=== Extracted text ===
BEGIN
A photo of a group of protestors holding umbrellas
Photo by Nate Kral

A small crowd of employees from WMATA and DC Circulator gathered in the heavy rain in downtown D.C. on March 17 to demand equal pay and benefits for all the city’s transit workers. 

The protestors donned neon yellow work vests and held umbrellas and union signs as they chanted outside a hotel near Metro Center, while members and representatives from their union negotiated with the private contractor that sets the wages for employees of the DC Circulator bus system.

Even as most of the city’s transit workers are members of a local chapter of the Amalgamated Transit Union (ATU), known as Local 689, they receive different pay and benefits depending on the agency operating the transit service. For instance, an interstate compact between the D.C. municipal government, and the Maryland and Virginia state governments determines the wages for WMATA workers. By contrast a private contractor sets the pay and benefits D.C. Circulator workers. 

Shameka Harris, a train operator for WMATA said she helped organize the protest as an act of solidarity with her fellow transit workers not receiving the same compensation plan.

“They don’t get paid enough to keep them out of poverty,” Harris told Street Sense Media. 

According to a DC Circulator recruiter who spoke with Street Sense Media, the starting pay for DC Circulator drivers is $18.54 per hour. Health insurance and a 401(k) retirement plan is included in their benefits package.

The starting pay for a Metro bus driver is $25 per hour. Included in the benefits package for Metro workers is medical and dental insurance, paid time off, life insurance, and a retirement plan.

In 2018, the District Department of Transportation (DDOT) awarded the DC Circulator bus system contract to RAPT Dev, a multinational company based in France. The contract replaced the city’s previous contract with First Transit, another multinational transit corporation. 

Harris believes that the contract is inherently unfair, since it pays workers less than other Metro transit workers would earn for the same job.

Patricia Conner, an organizer who led the chants at the event, also works for WMATA. She stood with a megaphone in the middle of the workers leading them in a call and response:

“Who runs this city?”

“We run this city!”
END
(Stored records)
BEGIN
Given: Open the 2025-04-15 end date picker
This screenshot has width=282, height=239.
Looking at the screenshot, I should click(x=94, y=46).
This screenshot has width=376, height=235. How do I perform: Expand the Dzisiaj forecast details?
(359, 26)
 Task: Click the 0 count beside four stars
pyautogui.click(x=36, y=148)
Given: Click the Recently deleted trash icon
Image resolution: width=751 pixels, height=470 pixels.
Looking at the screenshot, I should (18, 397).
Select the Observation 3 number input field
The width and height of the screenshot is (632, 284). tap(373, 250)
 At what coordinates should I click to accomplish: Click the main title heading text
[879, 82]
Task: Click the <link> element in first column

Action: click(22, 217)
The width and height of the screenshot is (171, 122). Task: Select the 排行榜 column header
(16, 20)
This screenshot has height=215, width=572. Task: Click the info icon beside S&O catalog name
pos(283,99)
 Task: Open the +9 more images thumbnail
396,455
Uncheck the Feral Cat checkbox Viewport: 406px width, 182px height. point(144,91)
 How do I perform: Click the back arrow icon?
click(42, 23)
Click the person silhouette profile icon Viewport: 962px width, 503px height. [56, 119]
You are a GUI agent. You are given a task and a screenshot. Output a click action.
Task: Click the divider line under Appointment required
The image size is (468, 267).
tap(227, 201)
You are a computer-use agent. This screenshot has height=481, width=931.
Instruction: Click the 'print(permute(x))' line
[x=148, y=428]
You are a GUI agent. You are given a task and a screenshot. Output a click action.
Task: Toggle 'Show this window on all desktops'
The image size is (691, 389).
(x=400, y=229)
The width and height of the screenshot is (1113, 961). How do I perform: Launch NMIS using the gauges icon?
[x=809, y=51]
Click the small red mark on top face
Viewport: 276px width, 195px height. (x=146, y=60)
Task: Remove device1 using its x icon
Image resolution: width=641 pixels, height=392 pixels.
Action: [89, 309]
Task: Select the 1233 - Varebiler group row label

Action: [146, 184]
END
Please extract, word for word, the stretch of the transit workers' protest article that opens with "The starting pay for a" and closes with "a retirement plan.".

=== Response ===
The starting pay for a Metro bus driver is $25 per hour. Included in the benefits package for Metro workers is medical and dental insurance, paid time off, life insurance, and a retirement plan.